FORTUNE — Whenever the topic of CEO pay comes up in public debate, it quickly devolves into a battle between free market capitalism and pseudo-socialist morality. This is a mistake. If we are to address this issue meaningfully, we need to move away from ideological extremes and consider the causes of the wide discrepancy between the pay-scale of CEOs and average workers (which currently stands at 379 times).

The current system for deciding CEO compensation, especially at large corporations (where this problem is arguably the most egregious) involves a compensation committee consisting of board members who vote on the pay package. In theory, the system is fair, since the board of directors has a fiduciary obligation to shareholders and must compensate CEOs according to their performance and the value they add to the company. There is obviously some leeway since ‘value’ is a subjective term and can encompass anything from actual business ability to public relations skills and even political connections, but by and large the process is reasonable.

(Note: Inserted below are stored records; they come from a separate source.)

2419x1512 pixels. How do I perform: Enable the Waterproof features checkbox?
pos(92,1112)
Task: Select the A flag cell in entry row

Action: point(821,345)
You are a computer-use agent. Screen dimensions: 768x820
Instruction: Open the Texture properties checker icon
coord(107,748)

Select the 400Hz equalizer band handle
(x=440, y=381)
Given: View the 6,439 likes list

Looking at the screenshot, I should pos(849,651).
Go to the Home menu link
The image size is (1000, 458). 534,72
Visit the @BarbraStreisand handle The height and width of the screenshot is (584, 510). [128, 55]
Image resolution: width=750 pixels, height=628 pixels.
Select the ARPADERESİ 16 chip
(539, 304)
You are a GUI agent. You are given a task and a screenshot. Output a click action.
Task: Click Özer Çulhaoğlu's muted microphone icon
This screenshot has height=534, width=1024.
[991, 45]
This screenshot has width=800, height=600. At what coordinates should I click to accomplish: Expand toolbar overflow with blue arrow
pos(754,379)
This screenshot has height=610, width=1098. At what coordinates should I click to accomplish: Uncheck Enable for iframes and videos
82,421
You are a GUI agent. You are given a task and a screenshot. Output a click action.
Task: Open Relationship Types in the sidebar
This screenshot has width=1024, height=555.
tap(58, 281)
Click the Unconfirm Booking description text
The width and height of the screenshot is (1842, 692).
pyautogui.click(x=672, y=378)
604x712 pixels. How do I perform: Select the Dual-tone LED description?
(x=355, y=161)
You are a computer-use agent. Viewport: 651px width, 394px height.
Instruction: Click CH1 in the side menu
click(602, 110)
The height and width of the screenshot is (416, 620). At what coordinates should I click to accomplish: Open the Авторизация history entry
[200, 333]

The problem arises when a CEO sits on the boards of other companies, whose directors or executives might themselves be a part of the CEO’s board, creating an interlocking and incestuous network of decision-makers that can lead to compensatory nepotism. As is to be expected, the members of this exclusive club vehemently deny any favoritism, and actual evidence is difficult to find since self-serving decisions are usually not documented, but that does not mean the problem does not exist.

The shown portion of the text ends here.